To address these limitations, this thesis proposes and systematically investigates four novel strategies for integrating deep learning-based representations into the Sequential Monte Carlo ABC (ABC-SMC) framework, with a focus on Graph Neural Networks (GNNs) and Long Short-Term Memory (LSTM) models. These architectures are specifically designed to capture the relational structure of cell populations and the temporal dynamics inherent in time-lapse data.
Using GNNs, we encoded spatial interactions among cells through contact edges in graph representations of the biological system. The temporal dynamics of the evolving cell population are captured in two ways. In one approach, Long Short-Term Memory (LSTM) layers are incorporated to model dependencies across successive graph observations in time-lapse sequences. In the alternative approach, we represent temporal relationships directly within the graph structure through lineage edges in a knowledge graph, which explicitly encode parent–daughter relationships between cells over time.

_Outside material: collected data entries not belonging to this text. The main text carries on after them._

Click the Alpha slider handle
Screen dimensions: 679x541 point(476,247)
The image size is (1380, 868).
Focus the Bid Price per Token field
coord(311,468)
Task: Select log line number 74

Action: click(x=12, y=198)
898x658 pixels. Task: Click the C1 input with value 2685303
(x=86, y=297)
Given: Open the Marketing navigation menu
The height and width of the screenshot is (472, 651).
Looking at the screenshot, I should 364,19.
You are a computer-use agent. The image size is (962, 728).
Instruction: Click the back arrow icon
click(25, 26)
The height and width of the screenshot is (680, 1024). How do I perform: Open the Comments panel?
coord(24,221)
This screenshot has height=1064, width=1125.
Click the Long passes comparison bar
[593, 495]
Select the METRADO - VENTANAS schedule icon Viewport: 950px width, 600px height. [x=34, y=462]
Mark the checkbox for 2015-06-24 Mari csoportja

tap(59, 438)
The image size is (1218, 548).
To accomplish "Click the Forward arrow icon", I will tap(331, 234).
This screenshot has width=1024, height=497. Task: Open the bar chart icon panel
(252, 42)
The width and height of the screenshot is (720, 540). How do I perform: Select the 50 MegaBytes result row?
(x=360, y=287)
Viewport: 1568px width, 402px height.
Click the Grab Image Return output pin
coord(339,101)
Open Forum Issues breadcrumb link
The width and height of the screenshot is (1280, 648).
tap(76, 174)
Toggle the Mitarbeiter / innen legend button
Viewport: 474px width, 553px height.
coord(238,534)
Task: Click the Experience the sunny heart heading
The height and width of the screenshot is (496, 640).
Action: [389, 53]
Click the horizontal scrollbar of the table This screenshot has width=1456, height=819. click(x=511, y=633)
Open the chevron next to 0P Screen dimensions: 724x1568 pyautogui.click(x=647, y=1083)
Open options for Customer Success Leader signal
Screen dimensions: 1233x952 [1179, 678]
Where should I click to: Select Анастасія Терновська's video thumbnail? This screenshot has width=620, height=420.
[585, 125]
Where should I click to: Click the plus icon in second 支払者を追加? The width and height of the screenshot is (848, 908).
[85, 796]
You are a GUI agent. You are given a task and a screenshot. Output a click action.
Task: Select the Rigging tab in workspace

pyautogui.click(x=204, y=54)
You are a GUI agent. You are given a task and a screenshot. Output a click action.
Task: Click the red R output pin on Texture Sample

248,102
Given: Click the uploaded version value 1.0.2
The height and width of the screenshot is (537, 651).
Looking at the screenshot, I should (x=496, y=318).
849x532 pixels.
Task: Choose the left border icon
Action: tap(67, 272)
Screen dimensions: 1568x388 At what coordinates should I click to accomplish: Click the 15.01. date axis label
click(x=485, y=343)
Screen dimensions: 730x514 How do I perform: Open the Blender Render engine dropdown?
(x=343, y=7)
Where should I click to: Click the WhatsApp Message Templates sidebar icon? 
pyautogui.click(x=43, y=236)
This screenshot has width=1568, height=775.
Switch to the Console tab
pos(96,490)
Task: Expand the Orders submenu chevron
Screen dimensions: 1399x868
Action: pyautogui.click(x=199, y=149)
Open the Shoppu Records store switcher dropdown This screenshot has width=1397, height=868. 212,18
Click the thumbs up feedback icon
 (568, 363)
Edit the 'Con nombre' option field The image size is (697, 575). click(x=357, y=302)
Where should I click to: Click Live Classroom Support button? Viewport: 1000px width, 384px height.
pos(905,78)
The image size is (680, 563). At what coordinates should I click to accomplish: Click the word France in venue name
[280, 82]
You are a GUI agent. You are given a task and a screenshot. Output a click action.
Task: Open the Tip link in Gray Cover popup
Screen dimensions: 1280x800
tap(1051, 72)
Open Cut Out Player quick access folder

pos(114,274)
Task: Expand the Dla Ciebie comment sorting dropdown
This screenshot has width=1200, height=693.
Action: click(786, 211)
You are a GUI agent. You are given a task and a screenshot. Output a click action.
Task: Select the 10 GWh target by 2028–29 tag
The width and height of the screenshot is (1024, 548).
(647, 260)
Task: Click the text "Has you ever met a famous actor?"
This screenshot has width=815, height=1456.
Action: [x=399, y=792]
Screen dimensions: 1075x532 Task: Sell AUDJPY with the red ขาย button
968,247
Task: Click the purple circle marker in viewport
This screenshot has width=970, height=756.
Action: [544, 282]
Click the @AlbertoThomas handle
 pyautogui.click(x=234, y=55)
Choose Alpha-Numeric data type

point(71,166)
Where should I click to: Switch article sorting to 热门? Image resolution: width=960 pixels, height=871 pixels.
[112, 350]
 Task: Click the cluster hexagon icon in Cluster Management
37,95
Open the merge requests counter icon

We consider two learning paradigms for extracting informative representations from these graphs. In the first approach, graph-level regression models are trained using mean squared error (MSE) loss to directly predict model parameters from simulated data. In the second approach, graph embedding models are trained with a triplet loss to learn low-dimensional representations that preserve the similarity relationships among simulations generated from similar parameter configurations.
The resulting representations serve as GNN-based summary statistics, replacing conventional handcrafted statistics within the ABC-SMC inference pipeline. Such data-driven approaches belong to the broader class of GNN-based methods for likelihood-free inference, which aim to automatically extract informative features from complex simulation outputs.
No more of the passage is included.